Héctor Abad Faciolince
elespectador.com
Estoy en contra de las corridas de toros, pero también en contra de su prohibición. Si uno acepta que una mayoría puede prohibir los toros por compasión animal, tendrá que aceptar que un día otra mayoría (probablemente religiosa), prohíba a todos los ciudadanos matar animales para comer carne. Voy a explicar mi postura, a sabiendas de que no va a satisfacer a taurinos ni a antitaurinos.
La tolerancia consiste en no prohibir lo que no nos gusta. Tolero, aunque no me gusten, las peleas de boxeo o la prostitución: no me gustan, pero tampoco las prohibiría. En este asunto no estoy muy lejos de lo que pienso sobre el suicidio, el tabaco o la heroína: no estoy de acuerdo (casi nunca) con que la gente se mate o se meta drogas pesadas, pero no prohibiría la decisión humana de hacerse daño a sí mismo. Si alguien decide matarse despacio, fumando, o matarse rápido, tomando cianuro, allá él.
El argumento más fuerte de los antitaurinos es que en las corridas se tortura a muerte a un animal. Que al ser el toro un mamífero superior, puede inferirse que su sufrimiento es tan real como el sufrimiento humano cuando nos hiere una espada. No pongo en duda que el animal sufre horriblemente. Así es y es trágico. Pongo en duda la consciencia plena de ese dolor, porque no sabemos cómo funciona la mente animal. El caso es que ese dolor que no niego, no me basta para prohibir. Por lo siguiente: los humanos hacemos sufrir a los animales, ahora y desde siempre; así mismo muchos animales hacen sufrir a otros animales (los cazan, los hieren, los muerden, los desgarran, se los comen). Los toros son un caso más, entre muchos, de injusticia animal.

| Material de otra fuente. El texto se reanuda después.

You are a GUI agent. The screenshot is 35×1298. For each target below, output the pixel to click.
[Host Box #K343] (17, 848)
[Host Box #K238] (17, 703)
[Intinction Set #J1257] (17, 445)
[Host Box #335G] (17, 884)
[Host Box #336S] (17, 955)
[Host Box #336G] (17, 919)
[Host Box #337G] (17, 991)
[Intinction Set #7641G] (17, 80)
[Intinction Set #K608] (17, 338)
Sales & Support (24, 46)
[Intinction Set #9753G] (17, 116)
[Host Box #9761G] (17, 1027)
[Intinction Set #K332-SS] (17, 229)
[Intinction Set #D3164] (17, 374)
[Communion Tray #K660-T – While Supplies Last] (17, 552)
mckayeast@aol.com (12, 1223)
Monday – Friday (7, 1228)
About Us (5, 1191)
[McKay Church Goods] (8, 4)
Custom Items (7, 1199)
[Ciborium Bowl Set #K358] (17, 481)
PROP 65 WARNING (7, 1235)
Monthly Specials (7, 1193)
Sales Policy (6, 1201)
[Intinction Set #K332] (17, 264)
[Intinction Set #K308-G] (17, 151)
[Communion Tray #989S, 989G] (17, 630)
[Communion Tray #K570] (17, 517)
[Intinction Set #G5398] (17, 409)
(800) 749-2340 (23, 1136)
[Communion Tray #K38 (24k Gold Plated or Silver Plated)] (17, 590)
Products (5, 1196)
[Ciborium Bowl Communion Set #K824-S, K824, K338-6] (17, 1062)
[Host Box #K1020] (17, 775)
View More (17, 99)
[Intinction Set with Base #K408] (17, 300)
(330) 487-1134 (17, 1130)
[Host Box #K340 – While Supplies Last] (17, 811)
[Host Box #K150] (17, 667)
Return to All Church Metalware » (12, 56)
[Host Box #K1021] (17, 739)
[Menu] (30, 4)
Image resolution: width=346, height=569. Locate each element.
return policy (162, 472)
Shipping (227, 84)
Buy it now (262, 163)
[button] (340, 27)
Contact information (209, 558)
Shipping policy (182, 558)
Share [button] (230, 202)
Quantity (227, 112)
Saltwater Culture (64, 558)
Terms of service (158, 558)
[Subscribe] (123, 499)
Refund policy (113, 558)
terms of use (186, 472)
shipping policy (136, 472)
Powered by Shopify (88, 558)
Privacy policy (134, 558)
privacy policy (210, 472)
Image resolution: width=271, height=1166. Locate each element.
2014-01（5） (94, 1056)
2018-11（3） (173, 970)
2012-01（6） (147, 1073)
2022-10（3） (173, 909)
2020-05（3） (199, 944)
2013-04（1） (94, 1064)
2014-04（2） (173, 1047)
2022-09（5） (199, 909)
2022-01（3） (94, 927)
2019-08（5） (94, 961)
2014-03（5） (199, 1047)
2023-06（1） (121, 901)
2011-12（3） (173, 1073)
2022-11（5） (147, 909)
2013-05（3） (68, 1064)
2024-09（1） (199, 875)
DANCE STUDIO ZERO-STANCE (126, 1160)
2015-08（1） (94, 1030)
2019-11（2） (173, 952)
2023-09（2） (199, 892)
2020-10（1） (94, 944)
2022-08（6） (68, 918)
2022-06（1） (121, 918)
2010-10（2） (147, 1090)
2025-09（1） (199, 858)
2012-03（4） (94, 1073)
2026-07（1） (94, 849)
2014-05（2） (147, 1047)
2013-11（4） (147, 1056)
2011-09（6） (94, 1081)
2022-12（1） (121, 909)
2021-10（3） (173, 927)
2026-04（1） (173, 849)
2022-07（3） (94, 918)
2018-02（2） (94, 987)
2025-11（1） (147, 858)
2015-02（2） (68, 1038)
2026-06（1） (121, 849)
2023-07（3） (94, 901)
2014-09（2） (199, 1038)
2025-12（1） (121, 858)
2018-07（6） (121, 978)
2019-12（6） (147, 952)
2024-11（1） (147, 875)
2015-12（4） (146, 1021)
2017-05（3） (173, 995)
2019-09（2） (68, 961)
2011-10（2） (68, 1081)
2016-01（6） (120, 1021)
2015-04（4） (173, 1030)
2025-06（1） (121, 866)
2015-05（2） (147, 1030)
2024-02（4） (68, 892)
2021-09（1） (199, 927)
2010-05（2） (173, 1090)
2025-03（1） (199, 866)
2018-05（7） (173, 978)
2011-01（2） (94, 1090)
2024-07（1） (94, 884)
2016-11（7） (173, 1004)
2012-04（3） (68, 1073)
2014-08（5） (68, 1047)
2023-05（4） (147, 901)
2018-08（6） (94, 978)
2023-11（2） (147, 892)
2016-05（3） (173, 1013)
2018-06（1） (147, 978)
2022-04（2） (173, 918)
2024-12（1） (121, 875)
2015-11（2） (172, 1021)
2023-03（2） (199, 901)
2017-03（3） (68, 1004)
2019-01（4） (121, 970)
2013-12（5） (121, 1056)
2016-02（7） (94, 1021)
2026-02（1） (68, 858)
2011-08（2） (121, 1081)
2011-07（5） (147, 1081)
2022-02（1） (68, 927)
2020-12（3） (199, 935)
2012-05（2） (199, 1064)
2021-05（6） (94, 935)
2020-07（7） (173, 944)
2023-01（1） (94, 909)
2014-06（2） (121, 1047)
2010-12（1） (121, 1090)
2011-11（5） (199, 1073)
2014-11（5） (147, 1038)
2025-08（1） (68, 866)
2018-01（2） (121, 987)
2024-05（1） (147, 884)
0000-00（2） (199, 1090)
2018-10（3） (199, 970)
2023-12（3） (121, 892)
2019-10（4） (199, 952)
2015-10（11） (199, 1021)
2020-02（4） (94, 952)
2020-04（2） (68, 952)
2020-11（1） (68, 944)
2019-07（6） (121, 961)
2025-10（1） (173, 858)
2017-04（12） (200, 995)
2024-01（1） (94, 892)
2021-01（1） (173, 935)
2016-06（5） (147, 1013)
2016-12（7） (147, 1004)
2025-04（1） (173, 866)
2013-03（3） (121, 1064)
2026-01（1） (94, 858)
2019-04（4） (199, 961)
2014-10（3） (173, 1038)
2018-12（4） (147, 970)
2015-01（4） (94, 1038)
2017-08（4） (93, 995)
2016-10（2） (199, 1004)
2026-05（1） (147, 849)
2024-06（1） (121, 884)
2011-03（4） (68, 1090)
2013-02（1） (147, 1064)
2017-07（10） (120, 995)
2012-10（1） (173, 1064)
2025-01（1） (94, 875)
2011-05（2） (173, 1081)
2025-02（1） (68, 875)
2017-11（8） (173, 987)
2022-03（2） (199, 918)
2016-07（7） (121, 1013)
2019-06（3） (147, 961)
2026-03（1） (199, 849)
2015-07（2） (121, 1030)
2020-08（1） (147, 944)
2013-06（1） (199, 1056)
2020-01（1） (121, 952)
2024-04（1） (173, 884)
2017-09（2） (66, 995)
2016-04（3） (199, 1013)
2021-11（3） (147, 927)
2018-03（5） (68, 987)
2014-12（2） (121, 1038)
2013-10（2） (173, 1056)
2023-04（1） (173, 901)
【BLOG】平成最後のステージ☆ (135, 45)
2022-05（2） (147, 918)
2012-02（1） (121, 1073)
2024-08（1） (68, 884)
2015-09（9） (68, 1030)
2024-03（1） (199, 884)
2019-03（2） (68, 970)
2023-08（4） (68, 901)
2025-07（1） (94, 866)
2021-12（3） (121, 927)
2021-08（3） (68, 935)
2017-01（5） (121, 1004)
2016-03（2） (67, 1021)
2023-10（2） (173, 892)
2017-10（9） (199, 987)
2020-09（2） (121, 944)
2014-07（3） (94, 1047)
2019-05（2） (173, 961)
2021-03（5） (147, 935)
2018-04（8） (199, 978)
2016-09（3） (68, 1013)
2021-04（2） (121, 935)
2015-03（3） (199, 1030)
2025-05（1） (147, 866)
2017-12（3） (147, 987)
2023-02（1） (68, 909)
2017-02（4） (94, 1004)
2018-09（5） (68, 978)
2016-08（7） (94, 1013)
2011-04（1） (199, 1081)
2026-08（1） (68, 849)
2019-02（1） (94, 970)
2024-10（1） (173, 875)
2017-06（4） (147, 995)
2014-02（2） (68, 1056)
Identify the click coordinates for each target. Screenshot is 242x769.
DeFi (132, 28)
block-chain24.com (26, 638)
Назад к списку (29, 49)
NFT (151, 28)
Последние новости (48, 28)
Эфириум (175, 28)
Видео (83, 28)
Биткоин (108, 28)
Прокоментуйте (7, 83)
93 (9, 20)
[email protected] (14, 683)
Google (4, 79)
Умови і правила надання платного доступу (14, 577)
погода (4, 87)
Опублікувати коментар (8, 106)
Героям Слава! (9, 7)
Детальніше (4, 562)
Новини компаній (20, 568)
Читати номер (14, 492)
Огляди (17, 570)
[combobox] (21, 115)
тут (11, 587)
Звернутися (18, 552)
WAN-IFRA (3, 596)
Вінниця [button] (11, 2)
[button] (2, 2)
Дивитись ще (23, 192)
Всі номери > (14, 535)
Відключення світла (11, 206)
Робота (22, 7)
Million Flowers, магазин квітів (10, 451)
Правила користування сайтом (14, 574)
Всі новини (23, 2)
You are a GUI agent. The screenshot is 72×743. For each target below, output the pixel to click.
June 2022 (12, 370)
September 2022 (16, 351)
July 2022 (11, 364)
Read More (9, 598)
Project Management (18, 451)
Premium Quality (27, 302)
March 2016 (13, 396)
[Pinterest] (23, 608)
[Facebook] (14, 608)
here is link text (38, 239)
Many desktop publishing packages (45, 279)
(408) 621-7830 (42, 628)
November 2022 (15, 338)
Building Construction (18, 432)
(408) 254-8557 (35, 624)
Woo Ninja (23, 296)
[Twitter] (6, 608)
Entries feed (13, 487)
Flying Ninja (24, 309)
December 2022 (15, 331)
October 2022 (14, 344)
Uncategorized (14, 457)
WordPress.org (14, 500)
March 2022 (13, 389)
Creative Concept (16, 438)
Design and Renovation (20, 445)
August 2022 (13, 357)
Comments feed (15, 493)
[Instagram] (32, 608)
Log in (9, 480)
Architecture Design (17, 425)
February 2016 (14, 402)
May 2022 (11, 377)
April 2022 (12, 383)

Es una hipocresía discurrir contra las corridas de toros por la mañana y al mediodía comerse un sanguinolento filete de res. Me dirán: ese lomito no se lo obtuvo con tortura. ¿Cómo saben? El solo hecho de llevar reses al matadero, que huelen y presienten la sangre, es otro tipo de tortura, por rápido que llegue el cuchillo a la yugular o la descarga eléctrica al sistema nervioso. Pollos, gallinas ponedoras y cerdos se crían en condiciones espantosas de confinamiento. Entre una vida de cerdo en celda (un año encerrado en mierda, una cuchillada al final) y una vida de toro de lidia (libre cinco años en dehesa, luego muerto en media hora de pelea), escojo la del toro.

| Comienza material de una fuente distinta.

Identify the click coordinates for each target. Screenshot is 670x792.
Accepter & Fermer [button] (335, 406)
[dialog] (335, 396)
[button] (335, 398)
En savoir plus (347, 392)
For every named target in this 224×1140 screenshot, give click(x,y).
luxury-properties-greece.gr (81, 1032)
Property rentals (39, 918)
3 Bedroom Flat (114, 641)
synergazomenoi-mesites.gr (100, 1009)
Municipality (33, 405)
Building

Ni los animales ni los seres humanos somos buenos. Somos despiadados. Comemos animales. Los criamos para montarlos (camellos, caballos) o para comerlos. Olvidar esto es hipocresía de la buena. Es más, los animales domesticados han terminado sobreviviendo —como especie— a cambio del sacrificio final de casi todos los individuos. Sin corridas de toros, sencillamente, no habría vacas ni toros de lidia: se habrían extinguido. Mejor extinguido que toreado, dirá un nihilista. En esto no sabemos si el toro está de acuerdo. Ni podemos saberlo. Yo apostaría al menos a que las vacas de lidia están conmigo.

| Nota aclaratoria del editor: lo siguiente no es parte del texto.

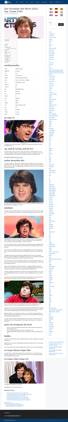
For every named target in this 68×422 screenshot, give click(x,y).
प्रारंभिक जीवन (7, 49)
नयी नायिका (51, 210)
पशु (49, 230)
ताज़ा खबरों (50, 202)
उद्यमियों (50, 124)
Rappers (21, 2)
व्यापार (50, 302)
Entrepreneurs (44, 2)
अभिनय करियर (13, 403)
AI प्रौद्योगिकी (51, 35)
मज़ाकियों (50, 248)
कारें (49, 146)
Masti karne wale (52, 48)
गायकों (50, 168)
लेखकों (50, 291)
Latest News (57, 2)
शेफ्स (49, 306)
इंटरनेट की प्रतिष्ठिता (52, 114)
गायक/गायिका (51, 166)
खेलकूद (50, 157)
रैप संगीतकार (51, 282)
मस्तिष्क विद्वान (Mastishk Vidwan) (55, 259)
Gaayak (50, 39)
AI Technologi (52, 33)
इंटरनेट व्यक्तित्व (51, 117)
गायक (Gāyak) (51, 164)
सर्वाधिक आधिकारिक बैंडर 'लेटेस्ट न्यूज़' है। (56, 309)
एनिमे (49, 137)
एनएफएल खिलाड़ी (51, 130)
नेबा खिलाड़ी (51, 228)
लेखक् (50, 293)
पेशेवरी (6, 51)
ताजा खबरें (50, 197)
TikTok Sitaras (52, 77)
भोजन (50, 240)
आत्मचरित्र (6, 44)
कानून (50, 144)
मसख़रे (50, 257)
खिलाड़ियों (50, 153)
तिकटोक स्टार (51, 206)
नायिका (50, 219)
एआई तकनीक (51, 128)
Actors (27, 2)
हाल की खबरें (51, 322)
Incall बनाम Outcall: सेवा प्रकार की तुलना (56, 342)
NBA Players (51, 51)
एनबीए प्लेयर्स (51, 135)
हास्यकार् (50, 329)
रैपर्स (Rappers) (52, 286)
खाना (50, 152)
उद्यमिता (50, 123)
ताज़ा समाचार (51, 204)
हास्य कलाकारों (51, 326)
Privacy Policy (43, 420)
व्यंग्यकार (50, 300)
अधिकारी (50, 95)
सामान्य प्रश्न (7, 62)
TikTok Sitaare (52, 75)
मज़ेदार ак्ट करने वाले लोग (53, 251)
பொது (50, 335)
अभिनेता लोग (51, 101)
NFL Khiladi (51, 59)
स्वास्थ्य (50, 320)
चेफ (49, 179)
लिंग (49, 288)
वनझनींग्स (50, 295)
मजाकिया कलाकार (52, 244)
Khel (50, 46)
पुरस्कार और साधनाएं (8, 52)
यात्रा (50, 262)
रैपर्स (49, 284)
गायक (50, 162)
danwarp (17, 111)
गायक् (50, 173)
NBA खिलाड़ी (51, 55)
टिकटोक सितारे (51, 184)
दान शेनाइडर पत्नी (7, 56)
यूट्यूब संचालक (51, 268)
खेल (49, 155)
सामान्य (50, 313)
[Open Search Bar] (62, 2)
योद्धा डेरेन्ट (50, 275)
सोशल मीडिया (51, 317)
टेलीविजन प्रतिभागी (52, 188)
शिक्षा (5, 53)
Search (50, 22)
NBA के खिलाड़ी (51, 53)
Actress (31, 2)
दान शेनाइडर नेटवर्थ (8, 60)
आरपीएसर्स (50, 112)
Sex (49, 66)
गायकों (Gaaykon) (52, 170)
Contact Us (58, 420)
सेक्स (49, 315)
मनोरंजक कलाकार (52, 253)
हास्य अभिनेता (51, 324)
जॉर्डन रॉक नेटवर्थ (19, 157)
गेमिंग (50, 175)
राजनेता (50, 280)
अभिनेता (50, 97)
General (50, 41)
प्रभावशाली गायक (52, 231)
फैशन (50, 233)
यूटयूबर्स (50, 264)
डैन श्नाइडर (16, 403)
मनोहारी (50, 255)
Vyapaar (50, 86)
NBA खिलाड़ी (51, 57)
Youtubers (51, 2)
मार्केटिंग (50, 260)
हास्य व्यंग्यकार (51, 328)
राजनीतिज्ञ (50, 277)
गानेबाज (50, 161)
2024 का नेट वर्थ (7, 403)
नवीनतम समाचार (51, 213)
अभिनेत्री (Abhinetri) (53, 104)
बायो (19, 403)
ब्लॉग (49, 239)
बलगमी (50, 237)
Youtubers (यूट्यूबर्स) (53, 94)
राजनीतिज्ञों (50, 279)
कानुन (50, 141)
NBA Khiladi (51, 50)
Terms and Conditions (51, 420)
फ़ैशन (50, 235)
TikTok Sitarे (52, 81)
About (63, 420)
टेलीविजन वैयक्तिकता (52, 190)
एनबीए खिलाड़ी (51, 133)
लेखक (50, 289)
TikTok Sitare (51, 79)
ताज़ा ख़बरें (50, 201)
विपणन (50, 299)
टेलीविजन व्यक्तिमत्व (52, 195)
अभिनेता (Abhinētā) (8, 402)
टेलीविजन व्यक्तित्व (52, 192)
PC (49, 60)
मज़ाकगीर (50, 242)
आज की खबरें (51, 106)
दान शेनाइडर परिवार (8, 55)
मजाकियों (50, 250)
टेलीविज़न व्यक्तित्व (52, 193)
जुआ (49, 182)
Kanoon (50, 44)
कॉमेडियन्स (50, 150)
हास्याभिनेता (51, 331)
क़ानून (50, 143)
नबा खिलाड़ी (51, 208)
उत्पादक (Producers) (53, 119)
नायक (50, 217)
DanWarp (17, 114)
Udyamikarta (51, 84)
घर (49, 177)
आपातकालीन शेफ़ (52, 110)
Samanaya (51, 62)
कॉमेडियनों (50, 148)
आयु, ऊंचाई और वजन (8, 47)
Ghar (50, 42)
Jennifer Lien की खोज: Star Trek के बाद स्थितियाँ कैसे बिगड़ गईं (14, 404)
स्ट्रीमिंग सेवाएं (51, 319)
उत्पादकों (50, 121)
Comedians (37, 2)
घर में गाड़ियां (6, 59)
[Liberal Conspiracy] (8, 2)
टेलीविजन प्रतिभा (52, 186)
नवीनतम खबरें (51, 211)
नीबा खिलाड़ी (51, 224)
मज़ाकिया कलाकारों (52, 246)
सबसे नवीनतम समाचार (52, 308)
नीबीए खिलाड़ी (51, 226)
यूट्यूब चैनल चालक (52, 266)
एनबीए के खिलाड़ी (51, 132)
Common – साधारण (52, 37)
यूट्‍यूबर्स (50, 273)
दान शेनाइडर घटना (7, 58)
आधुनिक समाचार (51, 108)
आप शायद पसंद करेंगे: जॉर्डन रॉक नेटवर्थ (11, 48)
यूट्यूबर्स (50, 271)
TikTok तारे (51, 83)
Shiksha (50, 68)
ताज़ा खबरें (50, 199)
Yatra (50, 90)
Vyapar (50, 88)
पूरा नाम (6, 45)
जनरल (50, 181)
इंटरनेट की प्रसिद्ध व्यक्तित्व (53, 115)
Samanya (51, 64)
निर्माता (50, 222)
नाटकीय (50, 215)
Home (17, 2)
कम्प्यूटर (50, 139)
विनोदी (50, 297)
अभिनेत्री (50, 103)
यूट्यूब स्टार (51, 270)
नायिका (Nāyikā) (52, 221)
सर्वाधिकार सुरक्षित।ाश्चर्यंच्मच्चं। (54, 311)
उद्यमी (50, 126)
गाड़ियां (50, 159)
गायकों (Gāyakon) (52, 172)
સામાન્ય (50, 333)
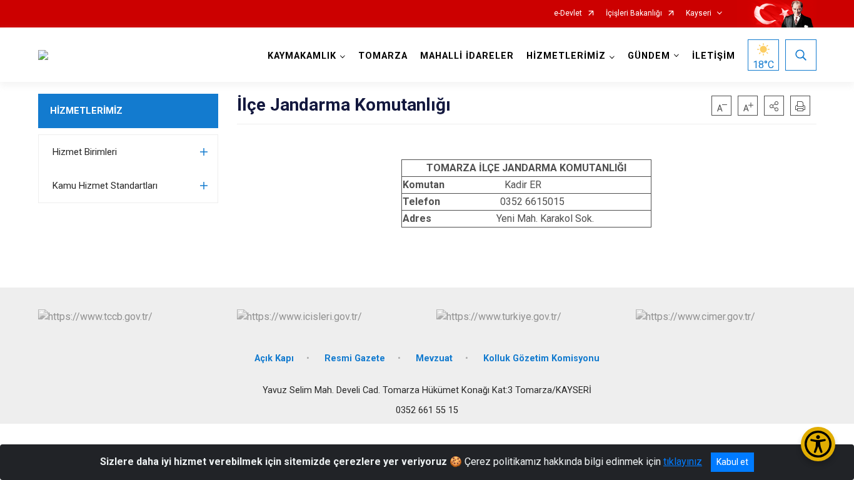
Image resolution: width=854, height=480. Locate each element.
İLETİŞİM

No voy a corridas. Me parecen un espectáculo primitivo. Quizás en eso consiste su encanto y su horror. Pero soy carnívoro. No veo que haya acuerdo entre las personas sensatas y morales sobre si las corridas deban prohibirse o no. No hay un consenso universal como en el caso de, por ejemplo, los sacrificios humanos o la violación de niñas. Estas conductas están en el terreno de lo intolerable. En cambio, sin muchas investigaciones horrendas sobre animales, la ciencia médica no avanzaría, o avanzaría más despacio. Pese a la conciencia de que nuestro comportamiento no es “justo” con los animales, nos los comemos y experimentamos con ellos. Somos injustos, crueles. Sí. Tenemos que vivir con esa tragedia moral. Y tolerar las corridas, aunque no nos gusten. Tolerar las corridas es tolerar nuestra más profunda condición humana: somos crueles y violentos. De otra forma no habríamos sobrevivido. No quiero que prohíban las corridas: prefiero que se extingan.